__SUPPLIED RECORDS__.
"""
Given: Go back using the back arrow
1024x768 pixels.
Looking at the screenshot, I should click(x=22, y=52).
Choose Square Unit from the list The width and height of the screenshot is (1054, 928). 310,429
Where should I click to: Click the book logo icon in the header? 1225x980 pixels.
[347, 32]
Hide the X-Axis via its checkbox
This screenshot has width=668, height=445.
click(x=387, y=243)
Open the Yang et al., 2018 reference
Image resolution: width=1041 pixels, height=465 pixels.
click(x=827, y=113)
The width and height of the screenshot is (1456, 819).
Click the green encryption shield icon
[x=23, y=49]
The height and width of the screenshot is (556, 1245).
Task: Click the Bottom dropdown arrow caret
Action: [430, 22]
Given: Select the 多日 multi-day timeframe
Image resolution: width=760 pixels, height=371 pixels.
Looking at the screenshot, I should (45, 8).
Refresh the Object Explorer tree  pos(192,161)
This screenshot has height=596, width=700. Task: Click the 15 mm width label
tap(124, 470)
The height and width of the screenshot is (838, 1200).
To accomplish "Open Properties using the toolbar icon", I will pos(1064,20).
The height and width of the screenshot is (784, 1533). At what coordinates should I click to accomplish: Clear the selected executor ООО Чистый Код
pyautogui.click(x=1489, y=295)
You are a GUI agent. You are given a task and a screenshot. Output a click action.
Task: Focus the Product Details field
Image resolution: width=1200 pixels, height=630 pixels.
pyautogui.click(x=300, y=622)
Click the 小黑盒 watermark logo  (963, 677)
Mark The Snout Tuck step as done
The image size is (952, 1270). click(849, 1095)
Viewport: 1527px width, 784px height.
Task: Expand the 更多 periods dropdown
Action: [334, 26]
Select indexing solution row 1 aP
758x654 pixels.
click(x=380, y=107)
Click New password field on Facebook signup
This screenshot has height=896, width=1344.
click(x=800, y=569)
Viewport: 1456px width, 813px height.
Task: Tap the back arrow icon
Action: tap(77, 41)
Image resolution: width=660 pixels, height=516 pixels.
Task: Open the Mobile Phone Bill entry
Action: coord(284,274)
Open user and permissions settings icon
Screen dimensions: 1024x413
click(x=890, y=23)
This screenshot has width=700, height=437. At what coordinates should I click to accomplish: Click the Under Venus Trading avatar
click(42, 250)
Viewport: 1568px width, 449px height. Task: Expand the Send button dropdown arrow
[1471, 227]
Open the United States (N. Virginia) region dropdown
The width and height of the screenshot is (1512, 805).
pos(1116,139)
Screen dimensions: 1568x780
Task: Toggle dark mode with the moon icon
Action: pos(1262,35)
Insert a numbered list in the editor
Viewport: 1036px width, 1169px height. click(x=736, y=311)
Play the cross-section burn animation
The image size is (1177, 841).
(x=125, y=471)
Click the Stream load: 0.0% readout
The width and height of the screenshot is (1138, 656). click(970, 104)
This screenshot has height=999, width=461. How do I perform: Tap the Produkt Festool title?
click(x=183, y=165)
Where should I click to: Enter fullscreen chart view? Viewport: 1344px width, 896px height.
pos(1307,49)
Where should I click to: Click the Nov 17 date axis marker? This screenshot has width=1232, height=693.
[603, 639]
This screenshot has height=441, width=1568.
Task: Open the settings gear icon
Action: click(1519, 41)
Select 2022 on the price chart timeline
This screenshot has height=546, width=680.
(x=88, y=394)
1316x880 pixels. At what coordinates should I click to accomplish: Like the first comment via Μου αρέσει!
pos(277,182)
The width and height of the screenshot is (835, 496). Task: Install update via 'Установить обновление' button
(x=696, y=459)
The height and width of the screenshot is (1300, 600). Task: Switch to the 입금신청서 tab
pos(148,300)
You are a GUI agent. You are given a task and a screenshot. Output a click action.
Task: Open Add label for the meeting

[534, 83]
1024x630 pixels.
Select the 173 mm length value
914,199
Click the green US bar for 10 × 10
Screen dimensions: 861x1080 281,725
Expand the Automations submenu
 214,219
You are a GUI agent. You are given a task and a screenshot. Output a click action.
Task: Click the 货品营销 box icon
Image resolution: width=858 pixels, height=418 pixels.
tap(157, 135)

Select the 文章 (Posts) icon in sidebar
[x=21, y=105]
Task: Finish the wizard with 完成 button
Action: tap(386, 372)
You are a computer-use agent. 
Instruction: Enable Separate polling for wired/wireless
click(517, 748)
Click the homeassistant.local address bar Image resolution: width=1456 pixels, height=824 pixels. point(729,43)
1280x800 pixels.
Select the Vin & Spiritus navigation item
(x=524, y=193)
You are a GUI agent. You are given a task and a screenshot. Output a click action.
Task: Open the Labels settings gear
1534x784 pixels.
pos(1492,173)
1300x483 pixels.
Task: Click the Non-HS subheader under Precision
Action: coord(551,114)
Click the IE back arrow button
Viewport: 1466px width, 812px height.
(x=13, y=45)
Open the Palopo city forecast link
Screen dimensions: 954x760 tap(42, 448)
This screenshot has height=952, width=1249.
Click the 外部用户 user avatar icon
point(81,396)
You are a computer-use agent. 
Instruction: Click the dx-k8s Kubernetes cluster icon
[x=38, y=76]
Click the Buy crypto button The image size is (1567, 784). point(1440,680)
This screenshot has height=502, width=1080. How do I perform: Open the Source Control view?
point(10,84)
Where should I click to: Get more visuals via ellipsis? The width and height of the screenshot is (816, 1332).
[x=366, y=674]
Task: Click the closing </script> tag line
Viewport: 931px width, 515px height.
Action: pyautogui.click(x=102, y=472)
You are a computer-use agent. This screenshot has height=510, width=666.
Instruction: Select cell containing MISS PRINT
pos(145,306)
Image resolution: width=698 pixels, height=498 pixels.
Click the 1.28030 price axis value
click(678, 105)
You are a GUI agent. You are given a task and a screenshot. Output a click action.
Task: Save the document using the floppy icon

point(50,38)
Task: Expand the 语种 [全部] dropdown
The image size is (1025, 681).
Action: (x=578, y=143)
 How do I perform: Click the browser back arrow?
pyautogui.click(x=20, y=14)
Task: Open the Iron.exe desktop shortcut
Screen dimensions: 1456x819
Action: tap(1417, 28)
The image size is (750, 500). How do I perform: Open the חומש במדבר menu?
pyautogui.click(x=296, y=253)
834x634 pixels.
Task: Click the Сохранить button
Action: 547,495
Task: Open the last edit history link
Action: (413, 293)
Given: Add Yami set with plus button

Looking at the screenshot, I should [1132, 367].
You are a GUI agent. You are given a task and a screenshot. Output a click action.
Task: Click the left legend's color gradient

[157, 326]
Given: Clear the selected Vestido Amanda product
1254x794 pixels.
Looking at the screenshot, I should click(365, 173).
"""
__ASSIGNED TASK__. Take the entries above and transcribe them exactly.

__RESULT BELOW__.
Given: Go back using the back arrow
1024x768 pixels.
Looking at the screenshot, I should click(x=22, y=52).
Choose Square Unit from the list The width and height of the screenshot is (1054, 928). 310,429
Where should I click to: Click the book logo icon in the header? 1225x980 pixels.
[347, 32]
Hide the X-Axis via its checkbox
This screenshot has width=668, height=445.
click(x=387, y=243)
Open the Yang et al., 2018 reference
Image resolution: width=1041 pixels, height=465 pixels.
click(x=827, y=113)
The width and height of the screenshot is (1456, 819).
Click the green encryption shield icon
[x=23, y=49]
The height and width of the screenshot is (556, 1245).
Task: Click the Bottom dropdown arrow caret
Action: [430, 22]
Given: Select the 多日 multi-day timeframe
Image resolution: width=760 pixels, height=371 pixels.
Looking at the screenshot, I should (45, 8).
Refresh the Object Explorer tree  pos(192,161)
This screenshot has height=596, width=700. Task: Click the 15 mm width label
tap(124, 470)
The height and width of the screenshot is (838, 1200).
To accomplish "Open Properties using the toolbar icon", I will pos(1064,20).
The height and width of the screenshot is (784, 1533). At what coordinates should I click to accomplish: Clear the selected executor ООО Чистый Код
pyautogui.click(x=1489, y=295)
You are a GUI agent. You are given a task and a screenshot. Output a click action.
Task: Focus the Product Details field
Image resolution: width=1200 pixels, height=630 pixels.
pyautogui.click(x=300, y=622)
Click the 小黑盒 watermark logo  (963, 677)
Mark The Snout Tuck step as done
The image size is (952, 1270). click(849, 1095)
Viewport: 1527px width, 784px height.
Task: Expand the 更多 periods dropdown
Action: [334, 26]
Select indexing solution row 1 aP
758x654 pixels.
click(x=380, y=107)
Click New password field on Facebook signup
This screenshot has height=896, width=1344.
click(x=800, y=569)
Viewport: 1456px width, 813px height.
Task: Tap the back arrow icon
Action: tap(77, 41)
Image resolution: width=660 pixels, height=516 pixels.
Task: Open the Mobile Phone Bill entry
Action: coord(284,274)
Open user and permissions settings icon
Screen dimensions: 1024x413
click(x=890, y=23)
This screenshot has width=700, height=437. At what coordinates should I click to accomplish: Click the Under Venus Trading avatar
click(42, 250)
Viewport: 1568px width, 449px height. Task: Expand the Send button dropdown arrow
[1471, 227]
Open the United States (N. Virginia) region dropdown
The width and height of the screenshot is (1512, 805).
pos(1116,139)
Screen dimensions: 1568x780
Task: Toggle dark mode with the moon icon
Action: pos(1262,35)
Insert a numbered list in the editor
Viewport: 1036px width, 1169px height. click(x=736, y=311)
Play the cross-section burn animation
The image size is (1177, 841).
(x=125, y=471)
Click the Stream load: 0.0% readout
The width and height of the screenshot is (1138, 656). click(970, 104)
This screenshot has height=999, width=461. How do I perform: Tap the Produkt Festool title?
click(x=183, y=165)
Where should I click to: Enter fullscreen chart view? Viewport: 1344px width, 896px height.
pos(1307,49)
Where should I click to: Click the Nov 17 date axis marker? This screenshot has width=1232, height=693.
[603, 639]
This screenshot has height=441, width=1568.
Task: Open the settings gear icon
Action: click(1519, 41)
Select 2022 on the price chart timeline
This screenshot has height=546, width=680.
(x=88, y=394)
1316x880 pixels. At what coordinates should I click to accomplish: Like the first comment via Μου αρέσει!
pos(277,182)
The width and height of the screenshot is (835, 496). Task: Install update via 'Установить обновление' button
(x=696, y=459)
The height and width of the screenshot is (1300, 600). Task: Switch to the 입금신청서 tab
pos(148,300)
You are a GUI agent. You are given a task and a screenshot. Output a click action.
Task: Open Add label for the meeting

[534, 83]
1024x630 pixels.
Select the 173 mm length value
914,199
Click the green US bar for 10 × 10
Screen dimensions: 861x1080 281,725
Expand the Automations submenu
 214,219
You are a GUI agent. You are given a task and a screenshot. Output a click action.
Task: Click the 货品营销 box icon
Image resolution: width=858 pixels, height=418 pixels.
tap(157, 135)

Select the 文章 (Posts) icon in sidebar
[x=21, y=105]
Task: Finish the wizard with 完成 button
Action: tap(386, 372)
You are a computer-use agent. 
Instruction: Enable Separate polling for wired/wireless
click(517, 748)
Click the homeassistant.local address bar Image resolution: width=1456 pixels, height=824 pixels. point(729,43)
1280x800 pixels.
Select the Vin & Spiritus navigation item
(x=524, y=193)
You are a GUI agent. You are given a task and a screenshot. Output a click action.
Task: Open the Labels settings gear
1534x784 pixels.
pos(1492,173)
1300x483 pixels.
Task: Click the Non-HS subheader under Precision
Action: coord(551,114)
Click the IE back arrow button
Viewport: 1466px width, 812px height.
(x=13, y=45)
Open the Palopo city forecast link
Screen dimensions: 954x760 tap(42, 448)
This screenshot has height=952, width=1249.
Click the 外部用户 user avatar icon
point(81,396)
You are a computer-use agent. 
Instruction: Click the dx-k8s Kubernetes cluster icon
[x=38, y=76]
Click the Buy crypto button The image size is (1567, 784). point(1440,680)
This screenshot has height=502, width=1080. How do I perform: Open the Source Control view?
point(10,84)
Where should I click to: Get more visuals via ellipsis? The width and height of the screenshot is (816, 1332).
[x=366, y=674]
Task: Click the closing </script> tag line
Viewport: 931px width, 515px height.
Action: pyautogui.click(x=102, y=472)
You are a computer-use agent. This screenshot has height=510, width=666.
Instruction: Select cell containing MISS PRINT
pos(145,306)
Image resolution: width=698 pixels, height=498 pixels.
Click the 1.28030 price axis value
click(678, 105)
You are a GUI agent. You are given a task and a screenshot. Output a click action.
Task: Save the document using the floppy icon

point(50,38)
Task: Expand the 语种 [全部] dropdown
The image size is (1025, 681).
Action: (x=578, y=143)
 How do I perform: Click the browser back arrow?
pyautogui.click(x=20, y=14)
Task: Open the Iron.exe desktop shortcut
Screen dimensions: 1456x819
Action: tap(1417, 28)
The image size is (750, 500). How do I perform: Open the חומש במדבר menu?
pyautogui.click(x=296, y=253)
834x634 pixels.
Task: Click the Сохранить button
Action: 547,495
Task: Open the last edit history link
Action: (413, 293)
Given: Add Yami set with plus button

Looking at the screenshot, I should [1132, 367].
You are a GUI agent. You are given a task and a screenshot. Output a click action.
Task: Click the left legend's color gradient

[157, 326]
Given: Clear the selected Vestido Amanda product
1254x794 pixels.
Looking at the screenshot, I should click(365, 173).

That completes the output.